> > > Siegburg freut sich über Humperdinck-Tagebücher
Donnerstag, 2. Dezember 2021

Komponist Engelbert Humperdinck, © Deutsche Fotothek‎, Julius C. Schaarwächter

Komponist Engelbert Humperdinck, © Deutsche Fotothek‎, Julius C. Schaarwächter unter CC BY-SA 3.0 DE

Stadt erhält 48 Tagebücher des Sohnes von Engelbert Humperdinck als Leihgabe

Siegburg freut sich über Humperdinck-Tagebücher

Siegburg, . Die Stadt Siegburg hat Tagebücher von Wolfram Humperdinck erhalten. Insgesamt handelt es sich um 48 Tagebücher des Sohnes des Komponisten Engelbert Humperdinck, der in Siegburg geboren wurde. Wolfram Humperdinck (1893–1985) war als Regisseur und Intendant tätig, setzte sich für die Werke seines Vaters ein und verfasste eine Biografie. Da die Tagebücher aus den Jahren 1933 bis 1983 stammen, stellen sie neben der Humperdinck-Rezeption auch eine wichtige Fundgrube für das Musikleben allgemein in der Zeit der Nationalsozialisten und nach dem Krieg dar. Die Dauerleihgabe an das Siegburger Stadtarchiv wurde von Ex-Bild-Chefredakteur Kai Diekmann ermöglicht, der die Tagebücher aufgekauft hatte. Erst kürzlich entdeckte dieser in einem Poesiealbum auch die frühe Humperdinck-Komposition "Erinnerung" neu, auch dieses Album ist heute ein Ausstellungsstück. In diesem Jahr wird der 100. Todestag von Engelbert Humperdinck gefeiert.

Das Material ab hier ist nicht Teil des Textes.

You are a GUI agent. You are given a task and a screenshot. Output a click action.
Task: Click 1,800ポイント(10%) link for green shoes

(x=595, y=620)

Engelbert Humperdinck wurde am 1. September 1854 in Siegburg geboren. Nachdem er schon sehr früh Klavierunterricht erhalten hatte, begann er mit 12 Jahren zu komponieren. 1872 nahm er ein Studium am Kölner Konservatorium auf, wo er Untericht bei Ferdinand Hiller erhielt. Vier Jahre später gewann er den Mozart-Preis der Stadt Frankfurt. Das damit verbundene Stipendium gestattete ihm, seine Studien in München weiterzuführen. 1879 wurde er mit dem 1. Preis der Mendelssohn-Stiftung ausgezeichnet. Während der damit verbundenen Italienreise besuchte er Richard Wagner in Neapel der ihm anbot, bei der Uraufführung des Parsifal mitzuarbeiten. Humperdinck nahm das Angebot Wagners an und arbeitete bis zu dessen Tod 1883 mit ihm zusammen. Im selben Jahr wurde Humperdinck Kapellmeister in Köln. Nach Lehraufträgen in Barcelona und Frankfurt beendete er 1893 sein wohl bekanntestes Werk: "Hänsel und Gretel". Von den fünf Opern, die er in der Folgezeit komponierte, konnte keine an diesen Erfolg anknüpfen. Im Dezember 1900 zog er nach Berlin, wo er an der Berliner Musikhochschule eine Meisterklasse für Komposition unterrichtete. Dort widmete er sich einem neuen Genre: Schauspielmusiken. Besonders intensiv war hier die Zusammenarbeit mit dem am Deutschen Theater tätigen Max Reinhardt. Am 1.Oktober 1921 starb Humperdinck an einer durch einem Schlaganfall ausgelösten Lungenentzündung.